Young workers, 15 to 24 years of age, showed a much steeper decline in lost-time claim rates from 1999 to 2007, compared to older adults. This illustrates that elevated work injury risk for young workers is not unchangeable. It may, in fact, vary over time due to labour-market factors and/or prevention initiatives.
The study also found that industry and length of time on the job—two work-related factors known to affect the risk of work injury—did not appear to explain the converging youth and adult rates. Although they do not provide direct evidence, these results leave open the possibility that youth-specific interventions begun in Ontario in 1999/2000 contributed to the steeper decline in rates among young workers. This underscores the need to examine the impact of these kinds of broad-based prevention initiatives.
What are some strengths and weaknesses of the study?
This study is one of the first to show a convergence in youth and adult workers’ compensation claims in a North American jurisdiction. The study sample of a complete provincial population of insured workers is also a strength. One weakness is that lost-time claims may not be representative of all work injuries in Ontario. In addition, differential changes in reporting work injuries may have occurred over time.
Occupational & Environmental Medicine. 2011. [Online first: DOI: 10.1136/oem.2010.062562]
In brief
- A small but important minority (14%) of injured workers who make a claim involving neck pain to Ontario’s Workplace Safety and Insurance Board (WSIB) have multiple episodes off work on benefits. This group is responsible for 40 per cent of all lost-time days due to neck pain in a two-year study period.
- Most injured workers who make claims involving neck pain have a single episode on benefits and they are off work for an average of 11 days. (Of note, the average length of this single episode is shorter than the length of the first episode for those with multiple episodes.)

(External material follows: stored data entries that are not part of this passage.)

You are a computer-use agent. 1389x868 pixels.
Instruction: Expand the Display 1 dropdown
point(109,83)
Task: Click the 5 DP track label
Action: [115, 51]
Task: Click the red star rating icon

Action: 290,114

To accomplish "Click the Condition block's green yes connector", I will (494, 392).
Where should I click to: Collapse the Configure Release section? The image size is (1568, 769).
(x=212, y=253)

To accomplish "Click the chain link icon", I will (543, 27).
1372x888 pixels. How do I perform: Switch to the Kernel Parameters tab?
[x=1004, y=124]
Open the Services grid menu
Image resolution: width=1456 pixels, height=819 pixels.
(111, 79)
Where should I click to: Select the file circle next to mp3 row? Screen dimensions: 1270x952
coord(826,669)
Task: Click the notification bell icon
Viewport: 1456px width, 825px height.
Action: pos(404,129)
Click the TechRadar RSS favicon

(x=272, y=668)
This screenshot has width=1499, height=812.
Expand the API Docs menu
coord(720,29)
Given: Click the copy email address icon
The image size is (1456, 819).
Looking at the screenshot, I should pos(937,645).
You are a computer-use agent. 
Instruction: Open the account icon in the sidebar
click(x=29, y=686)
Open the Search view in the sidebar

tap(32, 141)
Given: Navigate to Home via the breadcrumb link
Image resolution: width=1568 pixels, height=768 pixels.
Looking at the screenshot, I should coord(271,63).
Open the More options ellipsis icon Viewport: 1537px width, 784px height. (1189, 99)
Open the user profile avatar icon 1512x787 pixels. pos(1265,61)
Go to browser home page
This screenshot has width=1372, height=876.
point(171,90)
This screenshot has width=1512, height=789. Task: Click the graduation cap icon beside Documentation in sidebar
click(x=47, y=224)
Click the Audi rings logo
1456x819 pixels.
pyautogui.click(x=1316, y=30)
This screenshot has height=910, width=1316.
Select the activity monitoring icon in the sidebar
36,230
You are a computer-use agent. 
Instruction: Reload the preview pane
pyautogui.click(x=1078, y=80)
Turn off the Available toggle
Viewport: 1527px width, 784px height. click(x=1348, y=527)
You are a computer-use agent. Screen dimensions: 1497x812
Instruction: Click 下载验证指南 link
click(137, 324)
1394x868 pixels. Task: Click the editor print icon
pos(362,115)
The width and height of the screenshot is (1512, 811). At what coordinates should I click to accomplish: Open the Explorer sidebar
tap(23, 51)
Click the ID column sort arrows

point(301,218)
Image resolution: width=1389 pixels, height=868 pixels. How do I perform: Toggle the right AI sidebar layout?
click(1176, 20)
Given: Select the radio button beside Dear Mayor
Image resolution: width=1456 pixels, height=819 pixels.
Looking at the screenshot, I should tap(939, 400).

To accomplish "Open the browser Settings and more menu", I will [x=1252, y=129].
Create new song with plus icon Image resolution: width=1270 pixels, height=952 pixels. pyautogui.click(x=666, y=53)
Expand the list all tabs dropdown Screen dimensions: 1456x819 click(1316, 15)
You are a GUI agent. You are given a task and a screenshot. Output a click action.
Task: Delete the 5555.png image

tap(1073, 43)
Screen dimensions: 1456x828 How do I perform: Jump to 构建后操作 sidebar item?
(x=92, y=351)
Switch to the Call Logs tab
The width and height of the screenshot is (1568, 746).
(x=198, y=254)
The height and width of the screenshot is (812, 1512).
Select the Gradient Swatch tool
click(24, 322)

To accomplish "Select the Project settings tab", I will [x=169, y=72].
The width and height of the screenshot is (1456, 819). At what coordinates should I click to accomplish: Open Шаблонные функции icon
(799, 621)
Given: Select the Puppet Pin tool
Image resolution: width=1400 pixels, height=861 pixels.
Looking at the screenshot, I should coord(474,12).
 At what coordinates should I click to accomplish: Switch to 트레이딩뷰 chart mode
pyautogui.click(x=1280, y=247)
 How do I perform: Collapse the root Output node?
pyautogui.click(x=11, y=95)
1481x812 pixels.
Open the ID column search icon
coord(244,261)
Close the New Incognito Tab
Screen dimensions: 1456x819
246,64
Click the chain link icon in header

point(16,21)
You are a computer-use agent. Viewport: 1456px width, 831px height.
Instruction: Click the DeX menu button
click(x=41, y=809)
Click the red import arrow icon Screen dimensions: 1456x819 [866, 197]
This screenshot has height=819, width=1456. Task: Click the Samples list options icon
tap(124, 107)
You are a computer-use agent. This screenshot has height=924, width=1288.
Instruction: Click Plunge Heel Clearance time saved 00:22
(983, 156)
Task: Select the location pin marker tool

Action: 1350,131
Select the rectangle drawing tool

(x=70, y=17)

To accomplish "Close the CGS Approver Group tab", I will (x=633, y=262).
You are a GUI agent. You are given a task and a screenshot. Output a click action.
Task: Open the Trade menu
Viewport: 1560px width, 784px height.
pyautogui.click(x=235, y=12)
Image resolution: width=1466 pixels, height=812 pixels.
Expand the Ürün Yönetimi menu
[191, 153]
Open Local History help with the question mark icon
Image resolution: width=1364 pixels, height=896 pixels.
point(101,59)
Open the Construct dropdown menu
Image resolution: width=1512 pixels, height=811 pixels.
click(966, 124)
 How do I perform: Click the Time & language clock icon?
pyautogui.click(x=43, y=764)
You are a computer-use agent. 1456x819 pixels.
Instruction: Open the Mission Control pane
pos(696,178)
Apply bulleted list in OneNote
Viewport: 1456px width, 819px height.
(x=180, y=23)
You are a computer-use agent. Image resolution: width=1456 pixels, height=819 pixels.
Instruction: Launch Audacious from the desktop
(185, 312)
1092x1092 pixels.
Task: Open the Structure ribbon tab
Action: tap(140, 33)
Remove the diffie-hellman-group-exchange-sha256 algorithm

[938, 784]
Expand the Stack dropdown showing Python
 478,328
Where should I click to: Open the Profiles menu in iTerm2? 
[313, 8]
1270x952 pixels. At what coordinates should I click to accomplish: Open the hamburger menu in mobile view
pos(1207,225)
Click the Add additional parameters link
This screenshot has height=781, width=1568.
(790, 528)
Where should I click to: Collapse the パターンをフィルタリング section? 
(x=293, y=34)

- Recurrent claims for neck pain represent a significant burden of disability.
Why was this study done?
Neck pain is a common and burdensome disorder in most industrialized countries. The global prevalence of neck pain in workers varies from 27 to 48 per cent in any given year, resulting in work limitations in 11 to 14 per cent of workers. Yet very little is known about the course of work absenteeism related to this type of pain. This study was done to describe the course of lost-time claims involving neck pain in workers compensated by WSIB.
How was the study done?
Researchers identified 5,761 injured workers (18 years of age and above) who had a WSIB lost-time claim involving neck pain in 1997 or 1998, and who had not been on workers’ compensation benefits due to neck pain the year before. Researchers followed what happened to these injured workers in the two years after their initial claim. They measured the total time on lost-time benefits, as well as the number of times on benefits, and the length of time associated with the benefits.
What did the researchers find?
The average total time on benefits for injured workers with neck pain was 13 days during the two years following the initial claim. This time was shorter for men than for women, and for younger workers than for older workers.
Most injured workers who made workers’ compensation claims that involved neck pain only had a single episode on benefits within a two-year period. The average time on benefits for injured workers with a single episode was 11 days. Younger workers were more likely than older workers to have only one episode of work absenteeism, and women and men were equally likely to have only one episode.
However, 14 per cent of claimants with a claim for neck pain had multiple episodes on benefits during the two-year follow-up period. For this group, the average number of absentee days was 19 to 22. Workers experiencing multiple episodes were responsible for 40 per cent of all lost-time days due to neck pain during the study period.
What are some strengths and weaknesses of the study?
The strength of the study is that researchers only followed workers who had not had a claim involving neck pain during the previous year. However, the study does not count actual cases of neck pain, only the number of claims—hence, this study could be capturing the ‘tip of the iceberg.’